Given task:
Can you convert the lines of the entries below into a JSON list of strings, one string per line, with blank lines omitted and the pictures left out?

Records to use:
## begin
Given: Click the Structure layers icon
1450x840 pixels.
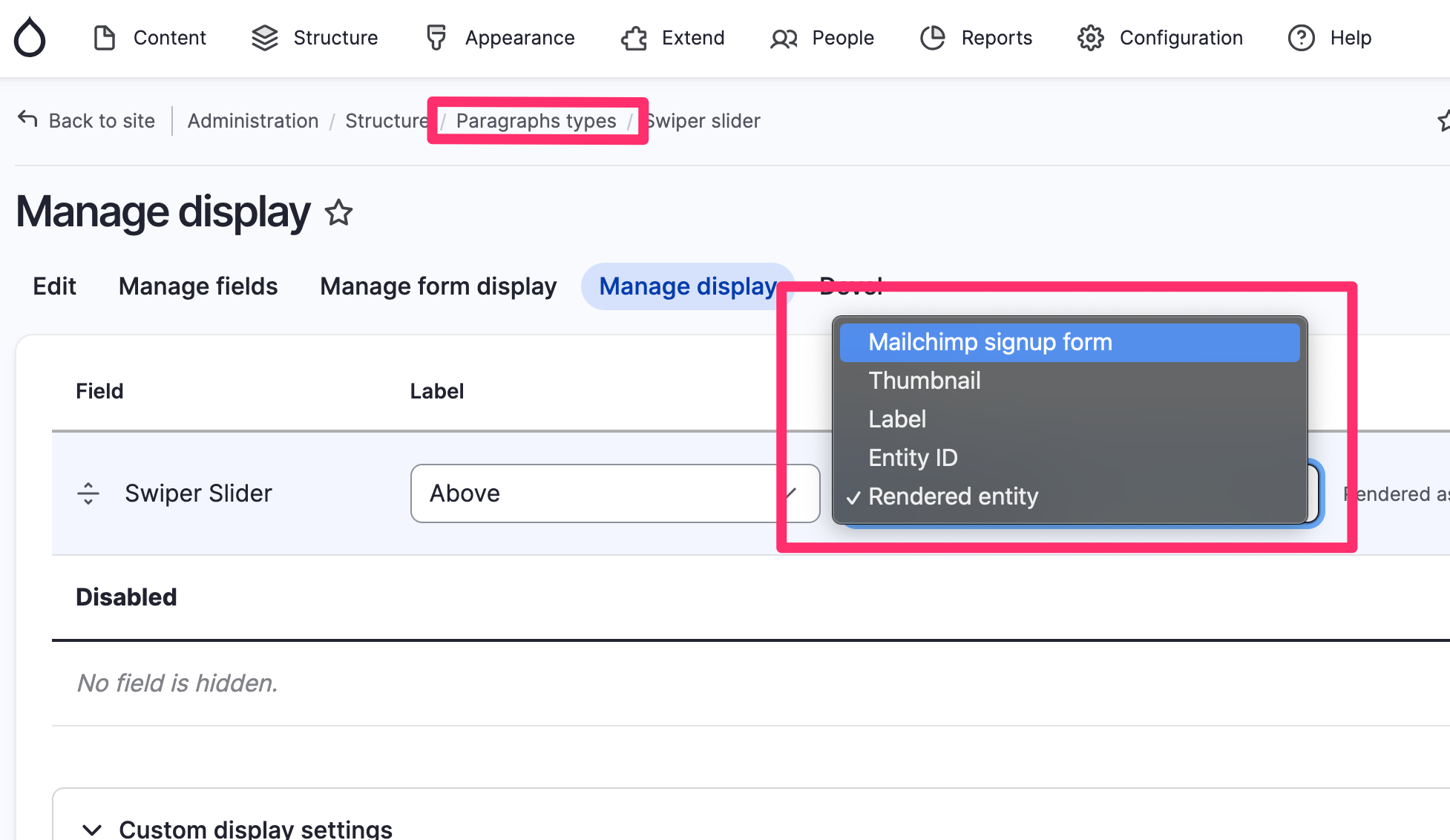Looking at the screenshot, I should pyautogui.click(x=264, y=37).
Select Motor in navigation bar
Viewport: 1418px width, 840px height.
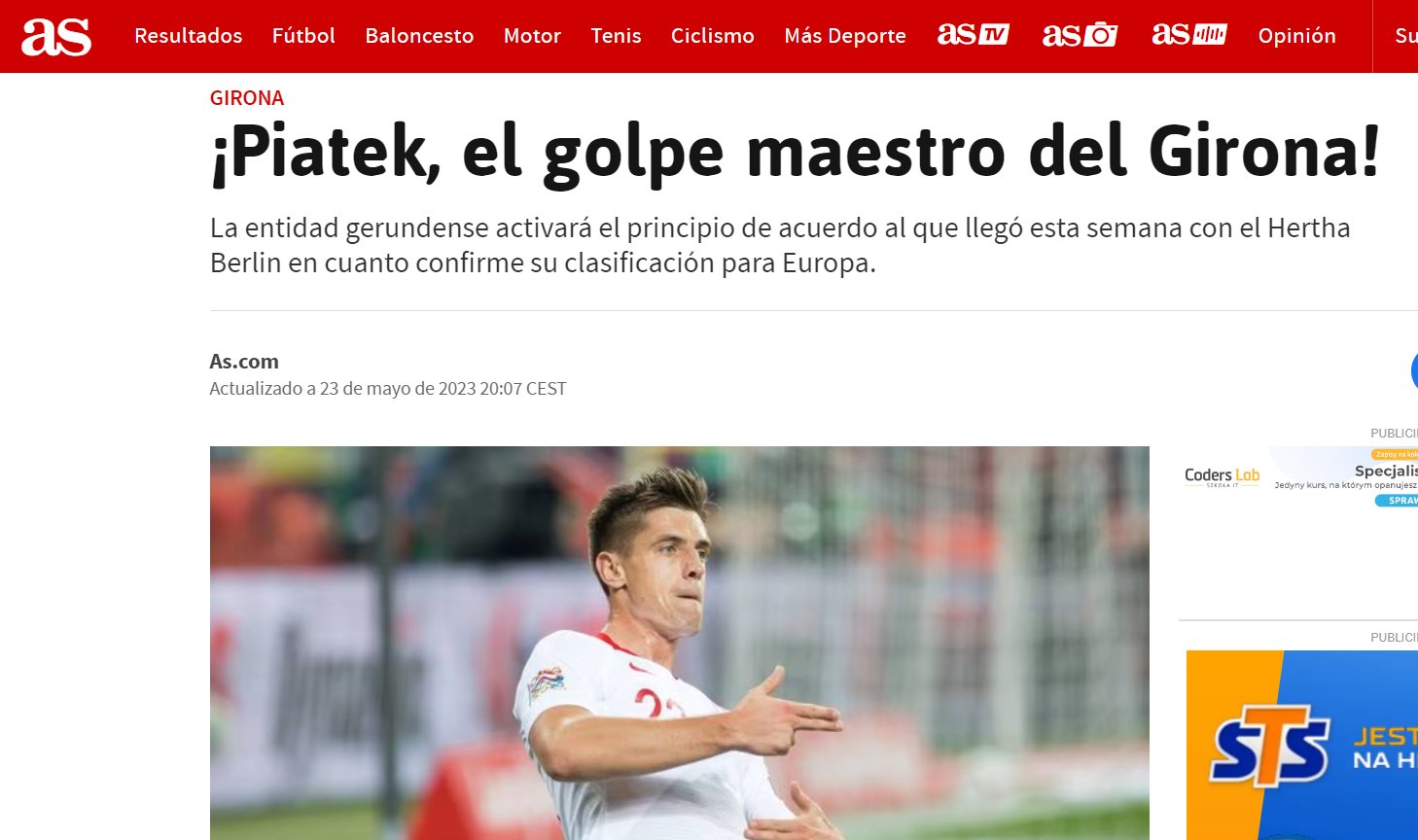pyautogui.click(x=532, y=36)
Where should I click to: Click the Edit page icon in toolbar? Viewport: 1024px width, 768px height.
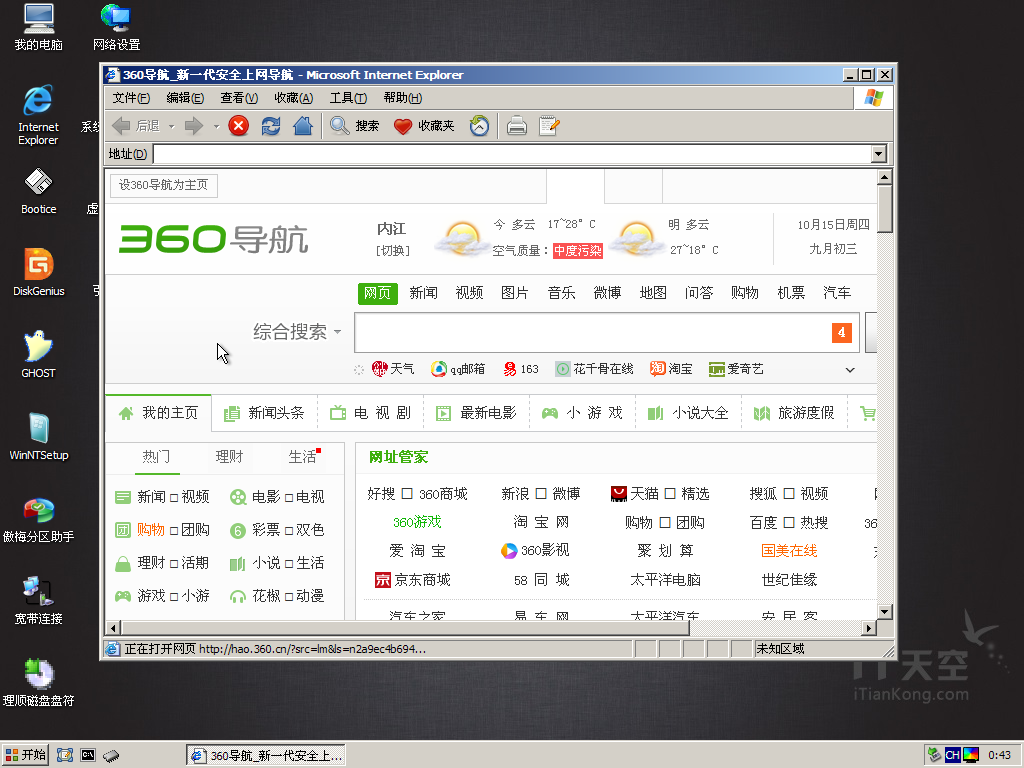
## end
Response for this exercise:
[
  "Given: Click the Structure layers icon",
  "1450x840 pixels.",
  "Looking at the screenshot, I should pyautogui.click(x=264, y=37).",
  "Select Motor in navigation bar",
  "Viewport: 1418px width, 840px height.",
  "pyautogui.click(x=532, y=36)",
  "Where should I click to: Click the Edit page icon in toolbar? Viewport: 1024px width, 768px height."
]